» **Task description**: Reproduce all of the following records verbatim, line for line.
----
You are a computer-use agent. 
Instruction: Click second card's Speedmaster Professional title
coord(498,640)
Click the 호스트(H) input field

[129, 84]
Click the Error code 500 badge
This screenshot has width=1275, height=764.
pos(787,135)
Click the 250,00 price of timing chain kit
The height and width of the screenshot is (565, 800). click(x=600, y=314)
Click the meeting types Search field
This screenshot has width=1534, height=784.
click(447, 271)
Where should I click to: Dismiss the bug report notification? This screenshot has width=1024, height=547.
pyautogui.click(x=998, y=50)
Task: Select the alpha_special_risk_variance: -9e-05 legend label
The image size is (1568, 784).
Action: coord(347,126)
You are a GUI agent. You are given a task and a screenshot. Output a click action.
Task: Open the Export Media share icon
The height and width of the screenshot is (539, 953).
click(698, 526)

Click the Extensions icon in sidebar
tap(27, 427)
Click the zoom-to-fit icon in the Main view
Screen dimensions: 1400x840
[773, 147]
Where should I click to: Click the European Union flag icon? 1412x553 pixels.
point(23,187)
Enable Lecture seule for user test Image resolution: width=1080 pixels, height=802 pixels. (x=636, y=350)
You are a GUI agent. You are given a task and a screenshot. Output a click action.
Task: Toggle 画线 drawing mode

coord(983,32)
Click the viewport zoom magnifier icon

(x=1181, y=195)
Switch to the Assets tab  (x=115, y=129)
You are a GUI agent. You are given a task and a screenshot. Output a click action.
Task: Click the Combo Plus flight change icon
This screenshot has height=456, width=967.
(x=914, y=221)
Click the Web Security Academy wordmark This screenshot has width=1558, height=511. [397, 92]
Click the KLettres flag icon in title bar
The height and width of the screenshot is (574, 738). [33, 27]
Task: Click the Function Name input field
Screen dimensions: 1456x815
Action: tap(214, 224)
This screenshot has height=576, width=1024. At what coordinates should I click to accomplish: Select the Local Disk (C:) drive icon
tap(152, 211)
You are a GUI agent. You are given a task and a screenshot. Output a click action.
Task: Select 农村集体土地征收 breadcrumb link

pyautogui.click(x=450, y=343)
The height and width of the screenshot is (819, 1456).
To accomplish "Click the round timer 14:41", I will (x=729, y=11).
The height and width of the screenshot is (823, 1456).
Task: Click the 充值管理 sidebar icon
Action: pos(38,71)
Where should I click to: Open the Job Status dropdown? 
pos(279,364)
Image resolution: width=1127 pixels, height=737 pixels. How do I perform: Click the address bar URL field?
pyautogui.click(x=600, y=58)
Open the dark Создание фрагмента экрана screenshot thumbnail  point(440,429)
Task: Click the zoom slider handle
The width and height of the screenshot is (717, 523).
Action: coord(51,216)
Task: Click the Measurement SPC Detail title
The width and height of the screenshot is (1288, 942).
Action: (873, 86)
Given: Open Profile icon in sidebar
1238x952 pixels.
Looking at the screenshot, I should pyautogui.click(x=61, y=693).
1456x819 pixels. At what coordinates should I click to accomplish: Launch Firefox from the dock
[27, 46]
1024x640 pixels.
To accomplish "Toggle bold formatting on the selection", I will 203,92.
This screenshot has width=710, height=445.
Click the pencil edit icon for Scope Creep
----
» **Output for this exercise**:
You are a computer-use agent. 
Instruction: Click second card's Speedmaster Professional title
coord(498,640)
Click the 호스트(H) input field

[129, 84]
Click the Error code 500 badge
This screenshot has width=1275, height=764.
pos(787,135)
Click the 250,00 price of timing chain kit
The height and width of the screenshot is (565, 800). click(x=600, y=314)
Click the meeting types Search field
This screenshot has width=1534, height=784.
click(447, 271)
Where should I click to: Dismiss the bug report notification? This screenshot has width=1024, height=547.
pyautogui.click(x=998, y=50)
Task: Select the alpha_special_risk_variance: -9e-05 legend label
The image size is (1568, 784).
Action: coord(347,126)
You are a GUI agent. You are given a task and a screenshot. Output a click action.
Task: Open the Export Media share icon
The height and width of the screenshot is (539, 953).
click(698, 526)

Click the Extensions icon in sidebar
tap(27, 427)
Click the zoom-to-fit icon in the Main view
Screen dimensions: 1400x840
[773, 147]
Where should I click to: Click the European Union flag icon? 1412x553 pixels.
point(23,187)
Enable Lecture seule for user test Image resolution: width=1080 pixels, height=802 pixels. (x=636, y=350)
You are a GUI agent. You are given a task and a screenshot. Output a click action.
Task: Toggle 画线 drawing mode

coord(983,32)
Click the viewport zoom magnifier icon

(x=1181, y=195)
Switch to the Assets tab  (x=115, y=129)
You are a GUI agent. You are given a task and a screenshot. Output a click action.
Task: Click the Combo Plus flight change icon
This screenshot has height=456, width=967.
(x=914, y=221)
Click the Web Security Academy wordmark This screenshot has width=1558, height=511. [397, 92]
Click the KLettres flag icon in title bar
The height and width of the screenshot is (574, 738). [33, 27]
Task: Click the Function Name input field
Screen dimensions: 1456x815
Action: tap(214, 224)
This screenshot has height=576, width=1024. At what coordinates should I click to accomplish: Select the Local Disk (C:) drive icon
tap(152, 211)
You are a GUI agent. You are given a task and a screenshot. Output a click action.
Task: Select 农村集体土地征收 breadcrumb link

pyautogui.click(x=450, y=343)
The height and width of the screenshot is (819, 1456).
To accomplish "Click the round timer 14:41", I will (x=729, y=11).
The height and width of the screenshot is (823, 1456).
Task: Click the 充值管理 sidebar icon
Action: pos(38,71)
Where should I click to: Open the Job Status dropdown? 
pos(279,364)
Image resolution: width=1127 pixels, height=737 pixels. How do I perform: Click the address bar URL field?
pyautogui.click(x=600, y=58)
Open the dark Создание фрагмента экрана screenshot thumbnail  point(440,429)
Task: Click the zoom slider handle
The width and height of the screenshot is (717, 523).
Action: coord(51,216)
Task: Click the Measurement SPC Detail title
The width and height of the screenshot is (1288, 942).
Action: (873, 86)
Given: Open Profile icon in sidebar
1238x952 pixels.
Looking at the screenshot, I should pyautogui.click(x=61, y=693).
1456x819 pixels. At what coordinates should I click to accomplish: Launch Firefox from the dock
[27, 46]
1024x640 pixels.
To accomplish "Toggle bold formatting on the selection", I will 203,92.
This screenshot has width=710, height=445.
Click the pencil edit icon for Scope Creep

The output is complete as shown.